Define and enforce SLOs, SLIs, and error budgets for Project Graph's HTTP APIs and async compute platform.
Build and maintain observability—metrics, logging, tracing, and alerting—so issues are caught and diagnosed quickly.
Lead incident response, run blameless postmortems, and drive the follow-up work that prevents recurrence.
Improve the reliability and scalability of an async job scheduling system built on top of Kubernetes and Postgres.
Maintain and improve CI/CD systems to keep delivery fast, safe, and reliable.
Own database data protection, backup, and resilience—including backup strategy, recovery testing, and disaster recovery planning.
Design and implement cloud infrastructure and automation to meet reliability, performance, and cost goals.
Reduce operational toil through tooling and automation, and partner with developers to build reliability in from the start.
Participate in an on-call rotation.
Requirements
Bachelor's degree or equivalent experience in Computer Science.
5-10 years of experience in site reliability engineering, infrastructure, or backend software development with a strong operational focus.
Expertise with Kubernetes in production, including scaling, troubleshooting, and tuning.
Expertise with Docker and containerization.
Strong experience with bash and CI/CD tools, like CircleCI.
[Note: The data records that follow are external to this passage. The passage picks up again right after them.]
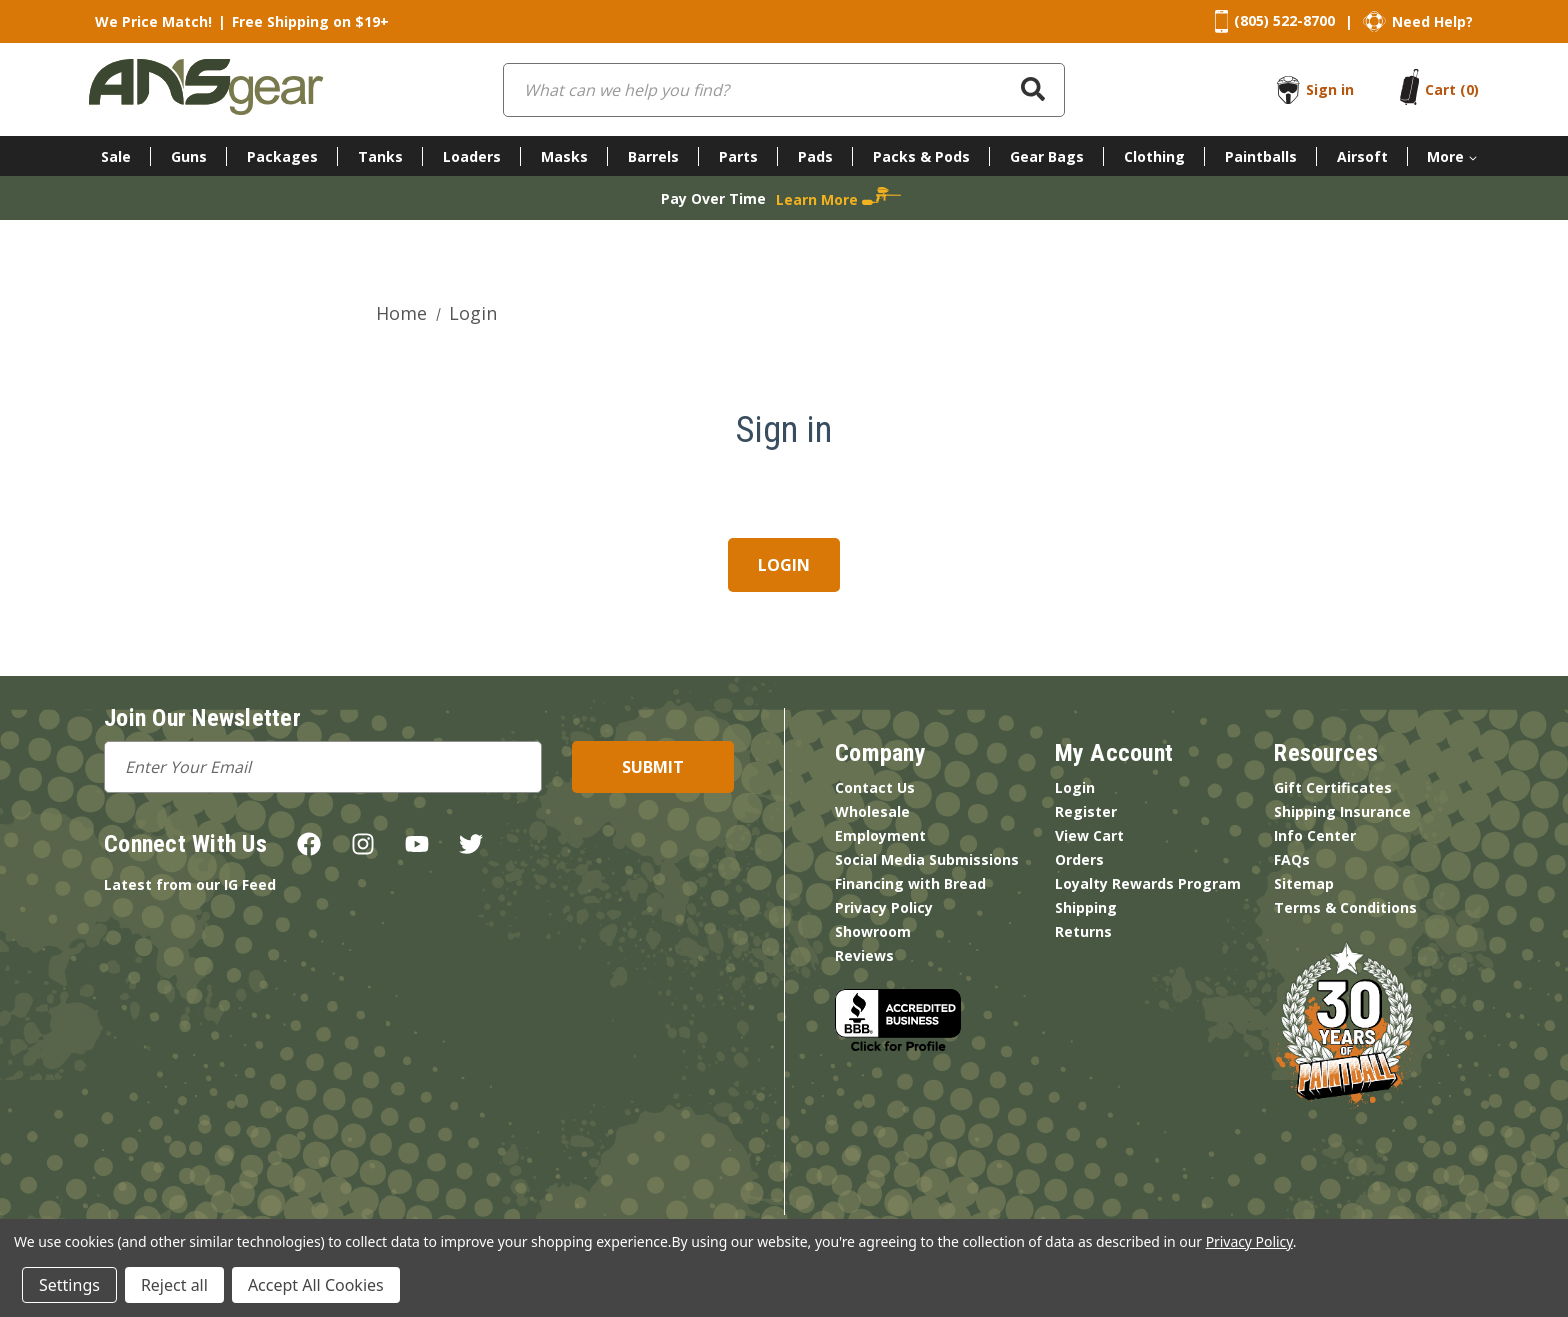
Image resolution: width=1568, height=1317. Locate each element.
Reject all (174, 1285)
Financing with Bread (910, 883)
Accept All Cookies (316, 1285)
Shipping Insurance (1342, 811)
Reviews (864, 955)
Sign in (1330, 89)
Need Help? (1432, 21)
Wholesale (872, 811)
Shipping (1086, 907)
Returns (1083, 931)
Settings (69, 1285)
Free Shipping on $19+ (310, 21)
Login (1075, 787)
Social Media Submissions (927, 859)
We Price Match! (153, 21)
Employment (880, 835)
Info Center (1315, 835)
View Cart (1089, 835)
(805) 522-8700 (1284, 20)
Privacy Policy (884, 907)
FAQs (1292, 859)
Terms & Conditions (1345, 907)
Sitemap (1304, 883)
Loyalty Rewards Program (1148, 883)
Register (1086, 811)
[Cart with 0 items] (1452, 89)
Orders (1079, 859)
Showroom (873, 931)
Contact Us (875, 787)
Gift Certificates (1333, 787)
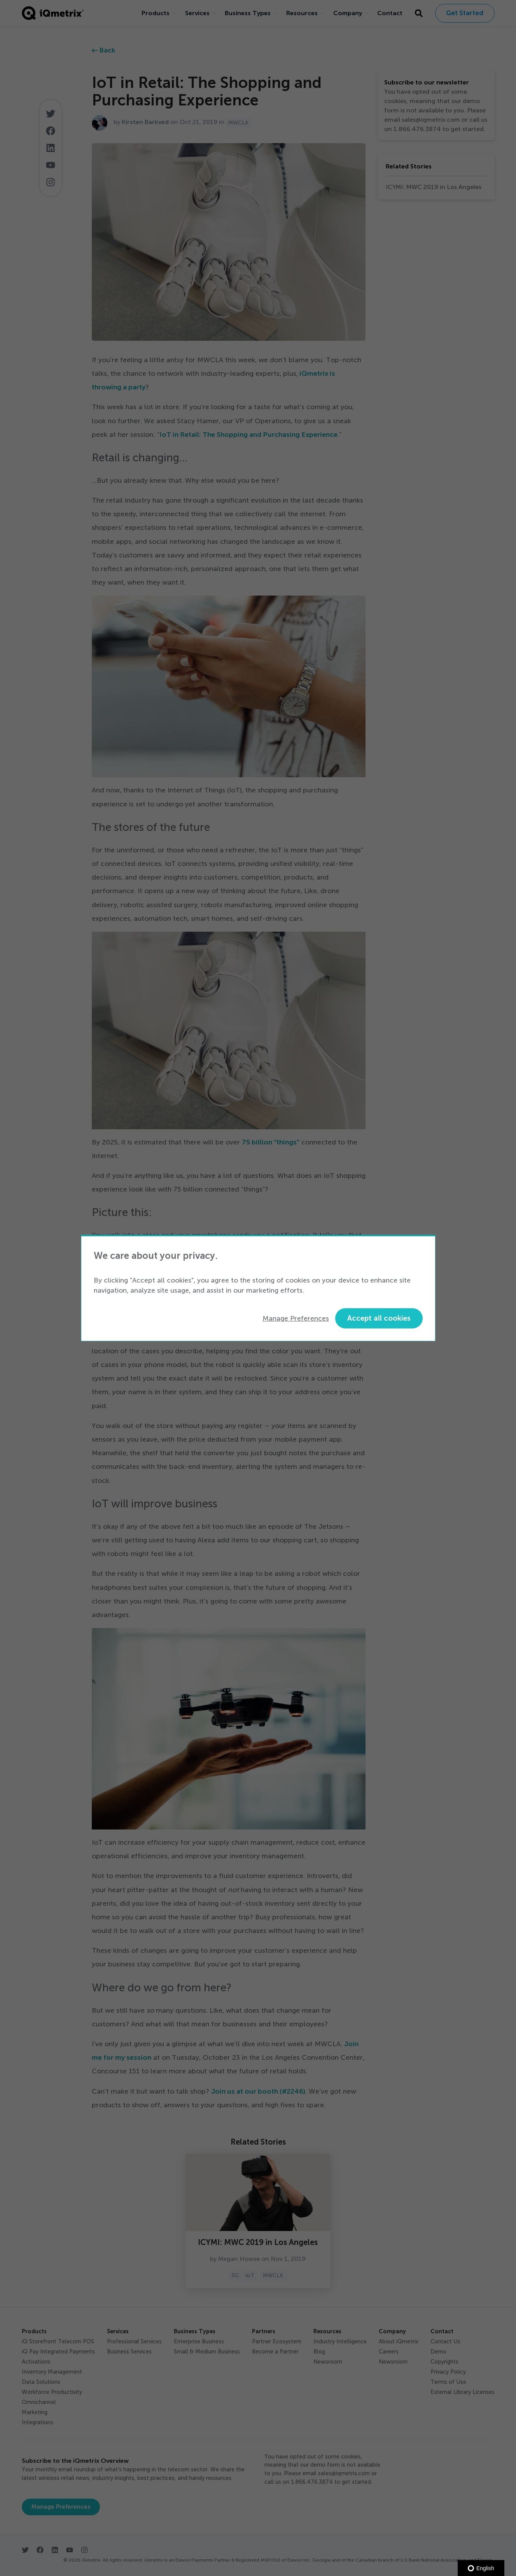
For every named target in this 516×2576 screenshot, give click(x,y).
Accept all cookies (379, 1318)
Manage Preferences (295, 1318)
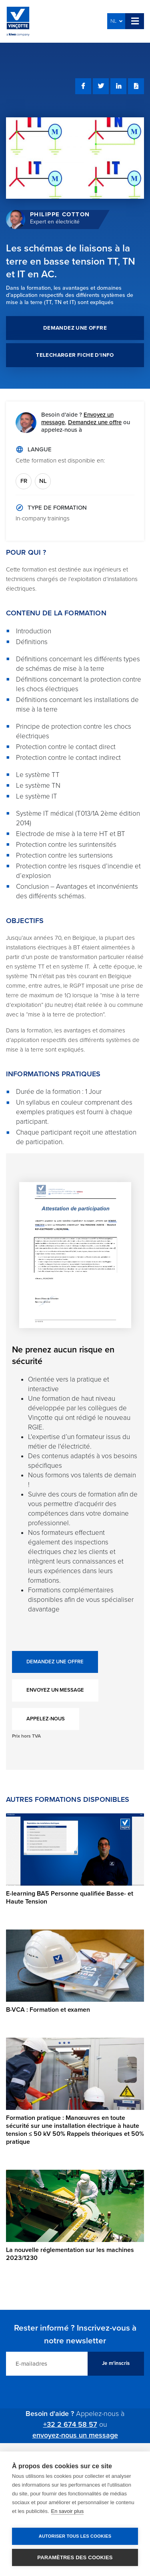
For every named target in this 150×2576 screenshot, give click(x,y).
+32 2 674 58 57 (70, 2424)
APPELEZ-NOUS (45, 1719)
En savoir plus (67, 2511)
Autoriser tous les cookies (75, 2536)
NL (116, 21)
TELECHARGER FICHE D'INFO (75, 355)
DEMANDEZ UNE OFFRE (75, 328)
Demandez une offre (95, 422)
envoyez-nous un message (75, 2435)
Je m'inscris (116, 2363)
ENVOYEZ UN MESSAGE (55, 1690)
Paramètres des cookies (74, 2557)
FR (23, 480)
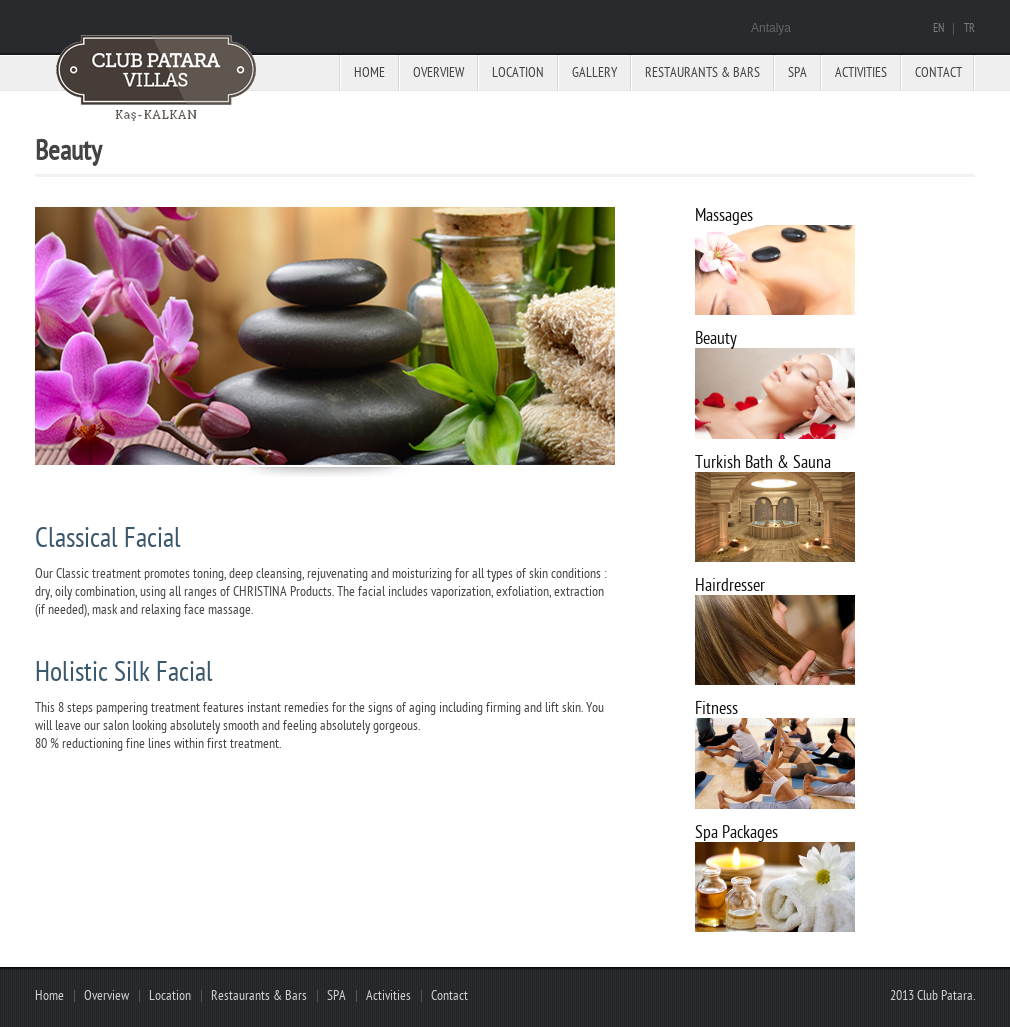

Strong hands-on experience in at least one server-side language; we use Node.js/TypeScript.
Experience operating data stores such as Postgres, Redis, or similar in production; we run on AWS Aurora (Postgres-compatible), so familiarity with managed/Aurora environments is a plus.
Experience with database backup, resilience, and disaster recovery—designing backup strategies, testing recovery, and meeting RPO/RTO targets.
Experience with Terraform and AWS.
Hands-on experience with observability tooling (metrics, logging, distributed tracing) and alerting.
Familiarity with HTTP API security.
A track record of incident response and a systematic, blameless approach to learning from failures.
An interest in and ability to learn new technologies.
Ability to tackle problems in a sustainable way, always striving to improve our processes and learn.
Excellent verbal and written communication skills; can effectively articulate complex ideas and influence others through well-reasoned explanations.